No ranaviruses were detected in any of the samples tested using the PCR for the detection of part of the ranaviral major capsid protein gene.39,43
Picornaviruses (topiviruses) were detected in 22 (2.2%, 95% CI: 1.4–3.3%) of 1,015 animals by PCR (Table 1), including 6 (4.5%) of 133 spur-thighed tortoises, 4 (2.1%) of 195 Hermann’s tortoises, 3 (3.6%) of 83 Horsfield’s tortoises, 1 (2.0%) of 51 leopard tortoises, 1 (0.5%) of 216 tortoises of unknown species, and 7 (5.3%) of 133 chelonians of unknown species. Sequencing of 16 of these PCR products showed that the products were 86–98% similar to previously described topiviruses (GenBank accessions KM873611.1–KM873615.1). 17 Given the small number of picornavirus-positive samples, meaningful statistical analyses were not possible.
Ferlaviruses were detected in 6 (0.6%, CI: 0.2–1.3%) of 1,015 chelonians by PCR (Table 1), including 1 (0.8%) of 133 spur-thighed tortoises, 1 (4.2%) of 24 African spurred tortoises, 1 (20.0%) of 5 black pond turtles, 1 (100%) of 1 Annam leaf turtle, and 2 (0.9%) of 216 tortoises of unknown species. Sequencing of all 6 PCR products showed that these were 100% similar to each other and 99% similar to previously described snake ferlaviruses (GenBank accession AF286043.1). Because of the small number of ferlavirus-positive animals, no statistical analysis was carried out.

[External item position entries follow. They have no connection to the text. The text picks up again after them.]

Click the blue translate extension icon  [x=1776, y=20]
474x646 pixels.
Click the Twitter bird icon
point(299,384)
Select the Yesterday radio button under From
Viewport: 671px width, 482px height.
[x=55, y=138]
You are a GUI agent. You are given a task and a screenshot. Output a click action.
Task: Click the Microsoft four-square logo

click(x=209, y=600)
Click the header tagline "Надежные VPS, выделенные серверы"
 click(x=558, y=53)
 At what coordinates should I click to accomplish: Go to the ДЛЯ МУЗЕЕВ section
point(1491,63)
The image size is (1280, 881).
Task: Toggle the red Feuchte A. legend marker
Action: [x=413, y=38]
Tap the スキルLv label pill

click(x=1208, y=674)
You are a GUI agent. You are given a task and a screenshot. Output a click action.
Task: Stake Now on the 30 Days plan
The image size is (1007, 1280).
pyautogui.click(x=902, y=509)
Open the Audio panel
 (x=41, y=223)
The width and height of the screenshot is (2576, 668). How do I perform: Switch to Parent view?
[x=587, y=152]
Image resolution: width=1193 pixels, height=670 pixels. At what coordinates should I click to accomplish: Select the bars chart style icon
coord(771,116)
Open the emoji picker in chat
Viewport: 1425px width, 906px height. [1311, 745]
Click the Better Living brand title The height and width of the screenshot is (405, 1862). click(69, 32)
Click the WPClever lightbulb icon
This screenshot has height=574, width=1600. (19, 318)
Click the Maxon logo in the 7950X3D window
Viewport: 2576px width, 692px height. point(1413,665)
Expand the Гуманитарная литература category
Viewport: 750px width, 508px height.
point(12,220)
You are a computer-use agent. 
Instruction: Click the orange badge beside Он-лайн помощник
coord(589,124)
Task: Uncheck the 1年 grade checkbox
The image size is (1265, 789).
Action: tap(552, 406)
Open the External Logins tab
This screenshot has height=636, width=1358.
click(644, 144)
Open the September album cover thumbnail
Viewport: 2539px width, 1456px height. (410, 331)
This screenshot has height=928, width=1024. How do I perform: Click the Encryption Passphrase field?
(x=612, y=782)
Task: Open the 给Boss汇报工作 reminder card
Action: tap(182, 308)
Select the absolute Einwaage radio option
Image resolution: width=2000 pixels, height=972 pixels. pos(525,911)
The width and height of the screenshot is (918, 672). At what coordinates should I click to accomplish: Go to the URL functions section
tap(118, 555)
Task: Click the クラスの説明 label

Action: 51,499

Mycoplasma and herpesviruses were co-detected in 51 (5.0%; 95% CI: 3.8–6.6%) tortoises. Of these, mycoplasma and TeHV-1 were detected in 30 (3.0%) animals, including 17 (20.5%) Horsfield’s tortoises, 3 (1.5%) Hermann’s tortoises, 1 (0.8%) spur-thighed tortoise, 1 (2.0%) leopard tortoise, 4 (1.9%) tortoises of unknown species, and 4 (3.0%) chelonians of unknown species. Mycoplasma and TeHV-3 were detected in 23 (2.3%) animals, including 3 (3.6%) Horsfield’s tortoises, 8 (4.1%) Hermann’s tortoises, 5 (3.8%) spur-thighed tortoises, 1 (2.5%) marginated tortoise, 2 (0.9%) tortoises of unknown species, and 4 (3.0%) chelonians of unknown species. The chance of being co-infected with herpesviruses and mycoplasma was twice as high (OR = 2.2; p = 0.013) as being infected with only a single pathogen in chelonians. In Testudo spp., the chance of co-detections of herpesviruses and mycoplasma was 5 times higher than for single pathogen detections (OR = 5.1; p = 0.0001). The leopard tortoise with TeHV-4 was also positive for mycoplasma. 36 Mycoplasma and picornaviruses were co-detected in 12 (1.2%) animals, including 3 (3.6%) Horsfield’s tortoises, 3 (2.3%) spur-thighed tortoises, 1 (0.5%) Hermann’s tortoise, 1 (2.0%) leopard tortoise, and 4 (3.0%) chelonians of unknown species. Mycoplasma and PMV were found in 1 spur-thighed tortoise. Detection of >2 pathogens was also observed in individual cases. Mycoplasma, TeHV-1, and TeHV-3 were detected in 1 Horsfield’s tortoise, 1 spur-thighed tortoise, and 1 chelonian of unknown species. Mycoplasma, TeHV-3, and picornavirus were detected in 1 spur-thighed tortoise.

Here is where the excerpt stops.